The Sorority has formulated a 5-Facet Philanthropic Programming Platform, including Diversity Education and Civil Equality. It is the only LGBT Greek-letter organization to sign the Human Rights Campaign's Million For Marriage petition.

Sorority History

KAL's Beginnings
During her second year of attendance at Clark Atlanta University, the founder became interested in forming a Sisterhood for lesbians.  Inspired by various special-interest fraternal organizations, she set out to design an organization for LBT women.

On the evening of October 19, 2003, the founder drafted the basis of Kappa Alpha Lambda Sorority.  The purpose of the organization, as stated in the inaugural Constitution and Bylaws, would be to provide a place that nurtured the "personal and professional development of lesbian women of merit."
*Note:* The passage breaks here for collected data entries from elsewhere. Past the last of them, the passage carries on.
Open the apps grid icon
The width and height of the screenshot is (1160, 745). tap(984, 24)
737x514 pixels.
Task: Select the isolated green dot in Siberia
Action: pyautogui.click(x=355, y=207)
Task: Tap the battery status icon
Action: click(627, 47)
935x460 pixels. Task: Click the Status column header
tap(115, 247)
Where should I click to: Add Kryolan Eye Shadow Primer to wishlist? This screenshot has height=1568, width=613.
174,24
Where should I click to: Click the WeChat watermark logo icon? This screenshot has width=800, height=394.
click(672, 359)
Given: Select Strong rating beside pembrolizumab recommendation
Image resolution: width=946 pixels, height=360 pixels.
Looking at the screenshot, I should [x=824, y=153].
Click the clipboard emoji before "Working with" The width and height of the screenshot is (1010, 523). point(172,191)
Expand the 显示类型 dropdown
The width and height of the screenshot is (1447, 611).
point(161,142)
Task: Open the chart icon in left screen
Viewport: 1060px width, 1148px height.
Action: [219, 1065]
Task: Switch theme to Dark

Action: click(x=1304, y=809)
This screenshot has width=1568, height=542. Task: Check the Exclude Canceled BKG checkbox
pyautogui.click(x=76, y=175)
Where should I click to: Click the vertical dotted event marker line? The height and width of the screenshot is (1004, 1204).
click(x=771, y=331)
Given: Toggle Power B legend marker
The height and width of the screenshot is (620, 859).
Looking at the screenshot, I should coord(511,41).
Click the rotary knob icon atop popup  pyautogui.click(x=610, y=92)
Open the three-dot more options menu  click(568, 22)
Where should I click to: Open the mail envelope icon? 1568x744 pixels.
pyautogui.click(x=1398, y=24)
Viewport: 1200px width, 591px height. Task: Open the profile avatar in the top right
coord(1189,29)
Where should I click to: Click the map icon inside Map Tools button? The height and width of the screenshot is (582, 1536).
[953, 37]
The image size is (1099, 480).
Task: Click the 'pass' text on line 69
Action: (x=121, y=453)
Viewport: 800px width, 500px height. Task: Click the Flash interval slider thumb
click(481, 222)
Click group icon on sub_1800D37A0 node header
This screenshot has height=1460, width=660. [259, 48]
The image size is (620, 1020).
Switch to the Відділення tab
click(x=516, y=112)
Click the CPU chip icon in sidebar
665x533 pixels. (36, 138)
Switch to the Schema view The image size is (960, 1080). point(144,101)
Early development of the Sorority included the adoption of its colors, mascot, and various other symbols.  It was also decided, in December 2003, that Kappa would focus on the creation of partnerships with civic organizations targeting LGBT and women's health issues.

Philanthropy: 2003-2011
Beginning with AIDSwalk Atlanta 2003, Sorority members committed to working with various organizations in an effort to improve the community.  In Kappa Alpha Lambda's first five years, local colonies and chapters have continued to contribute funds and community service hours to AIDSwalk each year.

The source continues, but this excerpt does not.